#### Supplied records:
□ □ □ □ □ □ □
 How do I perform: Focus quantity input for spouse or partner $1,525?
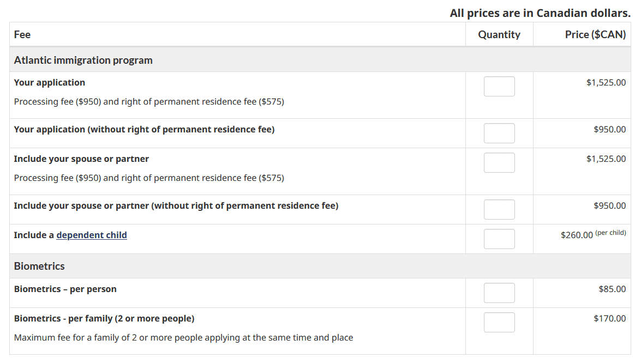499,162
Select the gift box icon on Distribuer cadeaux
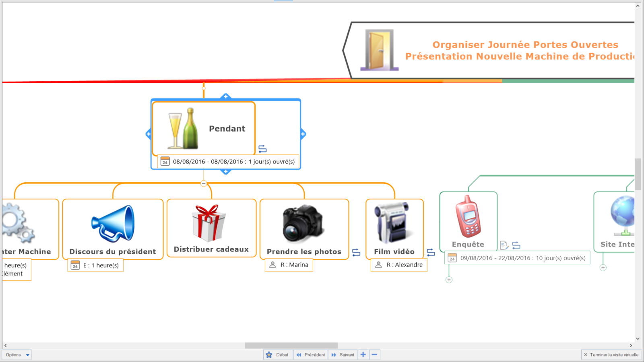 (208, 223)
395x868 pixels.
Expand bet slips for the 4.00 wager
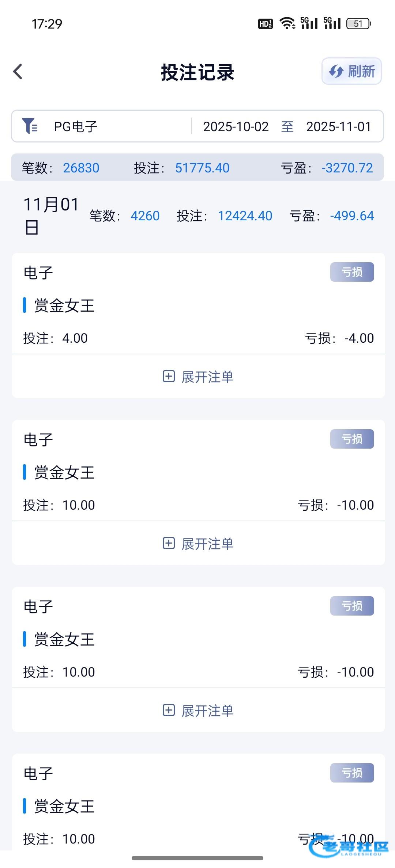(x=198, y=377)
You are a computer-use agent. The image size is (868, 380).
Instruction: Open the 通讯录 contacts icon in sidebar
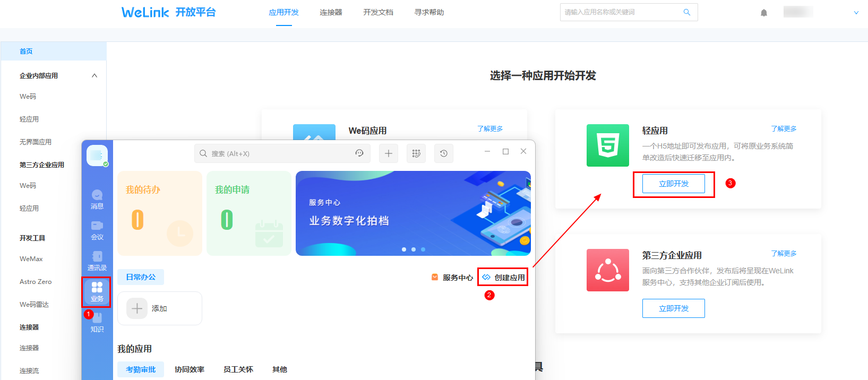tap(97, 261)
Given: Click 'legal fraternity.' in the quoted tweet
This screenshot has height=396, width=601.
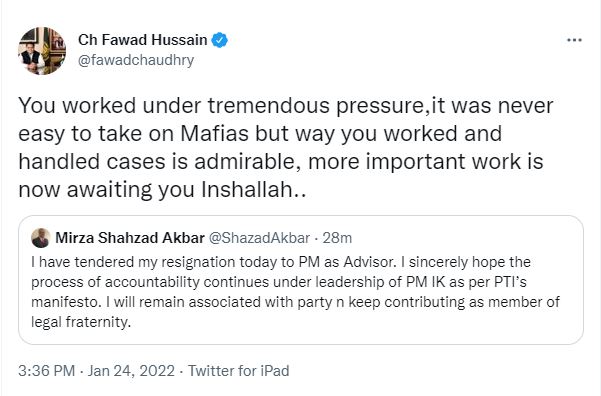Looking at the screenshot, I should coord(81,322).
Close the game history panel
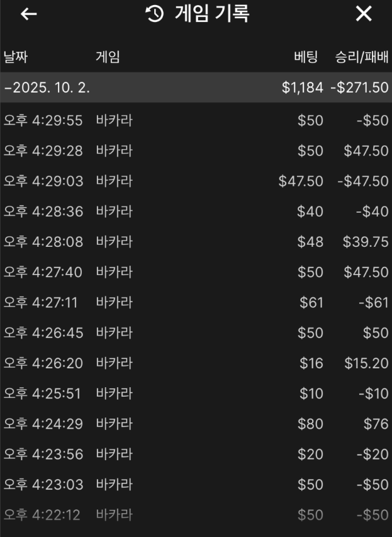This screenshot has height=537, width=392. tap(364, 14)
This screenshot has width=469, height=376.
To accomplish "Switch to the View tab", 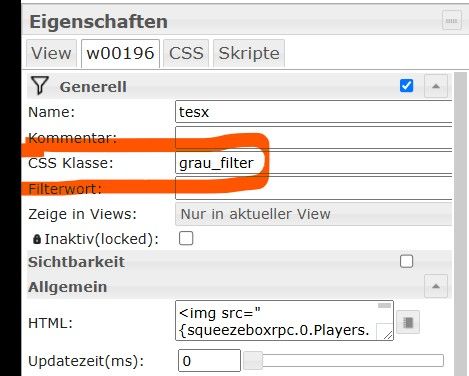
□ □ □ □ □ □ □
#### Exercise description:
Give back the listing exactly, without a single picture.

#### Exercise response:
 How do I perform: Focus quantity input for spouse or partner $1,525?
499,162
Select the gift box icon on Distribuer cadeaux
 (208, 223)
395x868 pixels.
Expand bet slips for the 4.00 wager
(x=198, y=377)
You are a computer-use agent. The image size is (868, 380).
Instruction: Open the 通讯录 contacts icon in sidebar
tap(97, 261)
Given: Click 'legal fraternity.' in the quoted tweet
This screenshot has height=396, width=601.
Looking at the screenshot, I should coord(81,322).
Close the game history panel
This screenshot has height=537, width=392. tap(364, 14)
This screenshot has width=469, height=376.
To accomplish "Switch to the View tab", 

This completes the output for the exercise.